Another class of approaches employs machine learning methods to reduce computations within the framework of quantum chemistry. In this case, the algorithm's goal may be to calculate the multi-electron wave function, the electron density function for the DFT method, or the DFT Hamiltonian matrix. Knowledge of these physical quantities allows for the computation of necessary properties ab initio.
Each approach in this class has its advantages and disadvantages. For instance, approximation of the Hamiltonian matrix offers good accuracy and accelerates the convergence of DFT algorithms, but it works well only within a single molecular formula. This limitation could be overcome with large datasets.

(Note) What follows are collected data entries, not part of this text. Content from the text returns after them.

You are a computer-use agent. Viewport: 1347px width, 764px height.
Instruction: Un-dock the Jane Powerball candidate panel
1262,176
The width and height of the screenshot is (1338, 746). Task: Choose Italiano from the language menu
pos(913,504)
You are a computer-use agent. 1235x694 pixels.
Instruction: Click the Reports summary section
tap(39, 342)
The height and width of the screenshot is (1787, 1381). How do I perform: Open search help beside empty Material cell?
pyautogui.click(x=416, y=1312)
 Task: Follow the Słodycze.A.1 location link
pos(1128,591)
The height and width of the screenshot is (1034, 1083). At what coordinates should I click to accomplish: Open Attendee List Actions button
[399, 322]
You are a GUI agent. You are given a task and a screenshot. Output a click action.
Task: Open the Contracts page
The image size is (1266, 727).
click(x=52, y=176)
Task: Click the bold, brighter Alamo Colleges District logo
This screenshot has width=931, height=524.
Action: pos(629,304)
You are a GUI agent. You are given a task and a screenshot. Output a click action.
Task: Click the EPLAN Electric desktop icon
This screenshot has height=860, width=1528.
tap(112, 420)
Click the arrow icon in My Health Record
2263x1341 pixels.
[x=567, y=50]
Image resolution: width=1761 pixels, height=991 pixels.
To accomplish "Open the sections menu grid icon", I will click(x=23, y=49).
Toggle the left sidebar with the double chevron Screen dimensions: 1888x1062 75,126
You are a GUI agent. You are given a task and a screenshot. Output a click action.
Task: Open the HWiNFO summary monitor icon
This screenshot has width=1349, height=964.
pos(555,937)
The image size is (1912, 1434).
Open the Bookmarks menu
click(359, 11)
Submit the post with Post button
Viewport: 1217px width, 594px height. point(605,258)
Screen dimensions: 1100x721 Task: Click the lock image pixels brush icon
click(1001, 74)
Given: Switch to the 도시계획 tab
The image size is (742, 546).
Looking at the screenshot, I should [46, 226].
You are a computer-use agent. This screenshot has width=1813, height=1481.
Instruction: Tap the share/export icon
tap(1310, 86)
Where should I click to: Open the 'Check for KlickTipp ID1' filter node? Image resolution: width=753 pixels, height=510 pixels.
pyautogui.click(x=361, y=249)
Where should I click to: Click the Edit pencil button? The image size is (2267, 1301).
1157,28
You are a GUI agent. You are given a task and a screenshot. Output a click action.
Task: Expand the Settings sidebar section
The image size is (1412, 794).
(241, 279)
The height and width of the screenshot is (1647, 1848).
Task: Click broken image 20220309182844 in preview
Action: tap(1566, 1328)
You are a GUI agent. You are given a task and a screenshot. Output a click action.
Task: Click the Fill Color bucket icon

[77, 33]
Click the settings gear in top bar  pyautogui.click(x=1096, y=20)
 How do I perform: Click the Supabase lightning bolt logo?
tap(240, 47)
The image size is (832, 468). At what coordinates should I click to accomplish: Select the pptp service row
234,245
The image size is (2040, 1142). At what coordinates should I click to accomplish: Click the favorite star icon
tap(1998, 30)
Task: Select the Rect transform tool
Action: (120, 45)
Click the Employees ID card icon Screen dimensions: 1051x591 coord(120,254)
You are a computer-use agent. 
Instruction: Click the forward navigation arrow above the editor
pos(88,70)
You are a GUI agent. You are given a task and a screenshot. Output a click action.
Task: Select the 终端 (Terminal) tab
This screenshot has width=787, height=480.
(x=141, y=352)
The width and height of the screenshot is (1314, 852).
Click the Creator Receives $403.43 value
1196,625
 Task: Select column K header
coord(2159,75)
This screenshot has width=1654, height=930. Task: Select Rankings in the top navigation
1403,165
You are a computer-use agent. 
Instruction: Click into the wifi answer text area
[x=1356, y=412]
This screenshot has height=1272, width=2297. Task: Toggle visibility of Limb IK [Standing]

One such dataset was assembled by a team of researchers from AIRI, Skoltech, MIPT and PDMI RAS in 2022. The ∇DFT dataset contains information about more than one million molecules and five million conformations.
Recently, the large collaborations of scientists from the “DL in Life Sciences” and “Domain-specific NLP” groups of AIRI and their colleagues from EPFL, St. Petersburg State University, ISP RAS, and PDMI RAS, released its next version, ∇2DFT, increasing the number of data points to nearly two million molecules and the number of conformations to 15.7 million. Based on this, the authors created a benchmark consisting of three tasks: predicting Hamiltonian matrices, predicting energy and atomic forces, and optimizing molecular geometry.
Structure of ∇2DFT. The dataset was manually divided into test and training samples in 12 different ways to ensure flexibility in experimental design.
The researchers made the database, totaling 220 terabytes, publicly available on the Cloud platform. In addition to molecular data, it includes 10 models for predicting energy and atomic forces in conformations and 3 models for working with DFT.
More details about the new dataset can be found in an article published in the proceedings of the NeurIPS 2024 conference, with examples of working with it and code available on GitHub.